The proof is as follows:
LEMMA A.1 Let $a>0$. Then: $x\geq 2a\ln(a)\Rightarrow x\geq a\ln(x)$. It follows that a neccessary condition for the inequality $x<a\ln(x)$ to hold is that $x<2a\ln(a)$.
Proof. First note that for $a\in(0,\sqrt{e}]$ the inequality $x\geq a\ln(x)$ holds unconditionally and therefore the claim is trivial. From now on, assume that $a>\sqrt{e}$. Consider the function $f(x)=x-a\ln(x)$. The derivative is $f'(x)=1-a/x$. Thus, for $x>a$ the derivative is positive and the function increases. In addition,
\begin{eqnarray} f(2a\ln(a))&=&2a\ln(a)-a\ln(2a\ln(a))\\ &=&2a\ln(a)−a\ln(a)−a\ln(2\ln(a))\\ &=&a\ln(a)−a\ln(2\ln(a)). \end{eqnarray}
Since $a-2\ln(a)>0$ for all $a>0$, the proof follows.
I think I need to prove $x<a\log(x)\Rightarrow x<2a\log(a)$ rather than $x\geq 2a\log(a)\Rightarrow x\geq a\log(x)$ since the components of the proof involve strict inequalities?
What you suggest, $x<a\log(x)\Rightarrow x<2a\log(a)$, does not follow from the proposition.
The argument in the task is an argument taken from formal logic: A implies ($\Rightarrow$) B, is equivalent to saying: $\bar A$ is a necessary condition for $\bar B$.
Example: if it rains (A), (this implies that) the street is wet (B). This is equivalent to: for the street to be dry ($\bar B$), it is necessary that it doesn't rain ($\bar A$). It's not sufficient, since somebody can spill water on the street.
However, all of that is never being used in their proof. I guess they will use the argument later. For the proof, they always directly prove A ($\Rightarrow$) B .
In the proof's chain of arguments, they first prove that directly (for $a\in(0,\sqrt{e}]$), and then (for $a>\sqrt{e}$) they prove that $f(x)=x-a\ln(x) > 0$, or $x > a\ln(x)$, (B), when $x\geq 2a\ln(a)$ holds (A).
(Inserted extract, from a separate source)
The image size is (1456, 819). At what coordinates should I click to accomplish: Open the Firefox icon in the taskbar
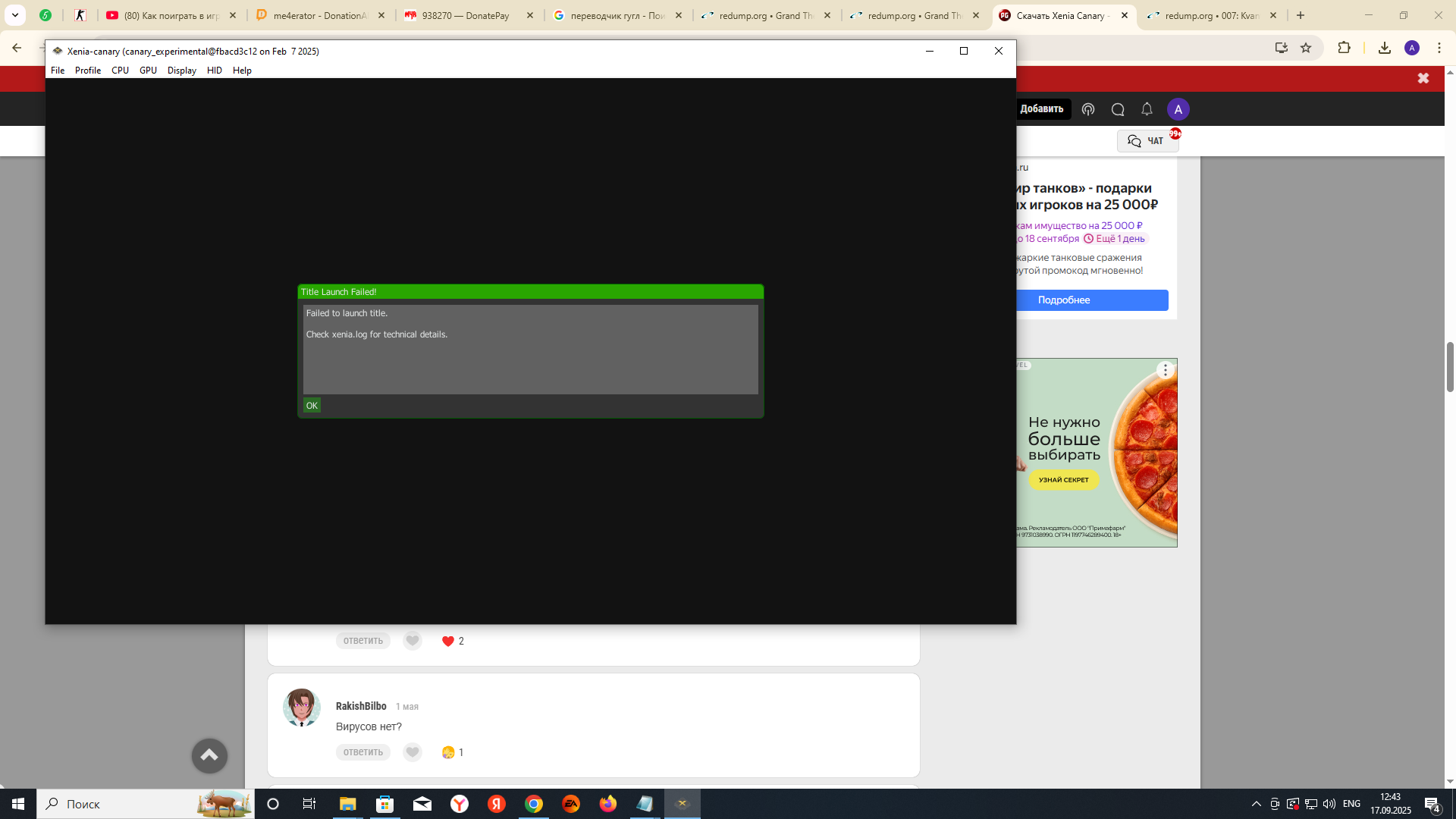pyautogui.click(x=608, y=804)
A little piece is missing. They say: "Thus, for $x>a$ the derivative is positive and the function increases." However, what they can take for granted is $x>2a\log(a)$. So they must show that $x>2a\log(a)$ implies $x>a$. That will be the case for $2 \log(a) > 1$ . Since we are in the domain $a>\sqrt{e}$, we have indeed $2 \log(a) > 2 \log \sqrt{e} = 1 $. So here we see that it makes sense to split the domain for $a$.